New study aims to understand how our waterways generate greenhouse gases

Published 2 September 2020
Eyre - freshwater research

To be able to predict climate change and global warming we need to know more about greenhouses gases, produced by our rivers and streams.

Bradley Eyre
Professor Bradley Eyre.

This is the focus of a unique Southern Cross University research project to be conducted over the next three years where the outcomes will provide new information for effectively monitoring Australia’s freshwater resources, which are under increasing threat from both pollution and climate change.

Freshwater streams are disproportionately large producers of greenhouse gases and the study will identify how changing rainfall patterns and human pollution contribute to that equation.

“Global estimates of greenhouse gas emissions from rivers and streams are poorly constrained because they don’t include 50% of the streams that run dry for part of the year, including many in Australia,” said Professor Bradley Eyre, Director of the University’s Centre for Coastal Biogeochemistry and Project Lead Chief Investigator.

“We have a new laser-based instrument* that will let us measure the isotopes on one of our target greenhouse gasses, nitrous oxide. This will enable us to figure out whether this gas is produced the same way in all the streams over time.”

The project is jointly funded by the Australian Research Council Linkage program LP190100271 ($359,260) and the local environmental engineering company GeoLINK ($120,000) and will focus on coastal waterways between Ballina and Coffs Harbour on the NSW North Coast. The project also involves two PhD candidates who will be based at Southern Cross University.

According to Dr Naomi Wells, Co Project Investigator, councils spend millions of dollars every year measuring a suite of water quality parameters, but can struggle to connect parameters to environmental health while being forced to overlook the 70% of Australian waterways that seasonally run dry.

“Even in this relatively wet part of Australia we know our streams actually run dry for at least a few months every year. These periods of ‘drying’ and then ‘rewetting’ will dramatically alter the biology and chemistry in the stream. This study is designed to ‘capture’ what happens in these intervals when streams don’t look like streams,” said Dr Wells.
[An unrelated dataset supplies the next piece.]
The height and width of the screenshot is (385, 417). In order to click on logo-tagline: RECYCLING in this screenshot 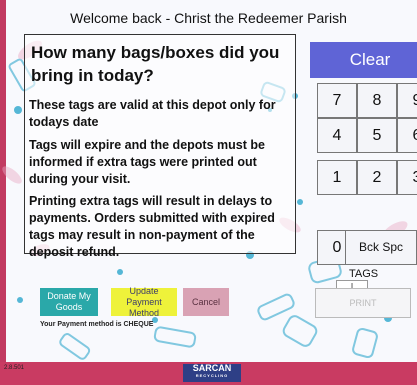, I will do `click(212, 376)`.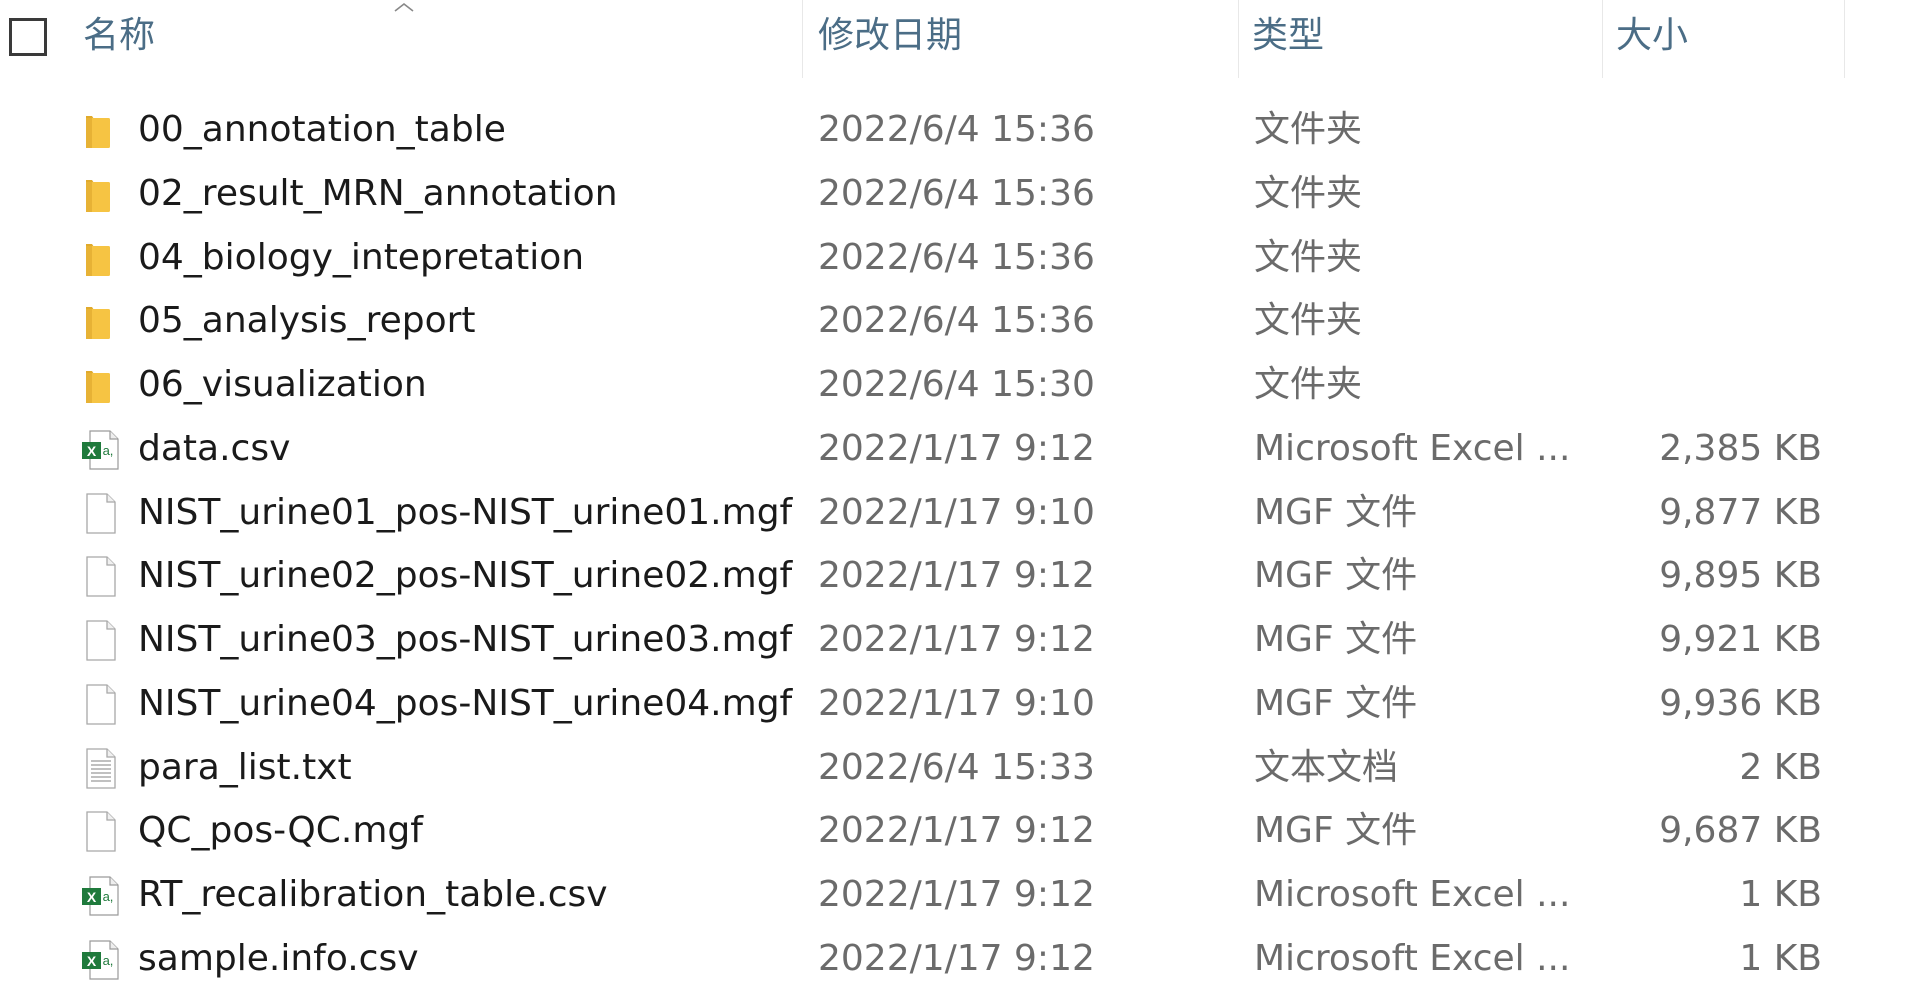  What do you see at coordinates (466, 576) in the screenshot?
I see `file-name: NIST_urine02_pos-NIST_urine02.mgf` at bounding box center [466, 576].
The devastating 2019/2020 summer bushfires will also come under the microscope to determine the effect of fire charcoal on water quality.

“We’re going to be using continuous field loggers to measure how each of the stream sites ‘breath’ - consuming and producing oxygen and carbon dioxide,” said Dr Judith Rosentreter, Co Project Investigator.

It’s hoped the project’s findings will improve waterways management as decreased rain and increasing temperatures drive demand for vanishing freshwater resources.


*The laser based instrument is funded by an Australian Research Council Linkage Infrastructure Equipment and Facilities program LE200100156 ($896,000).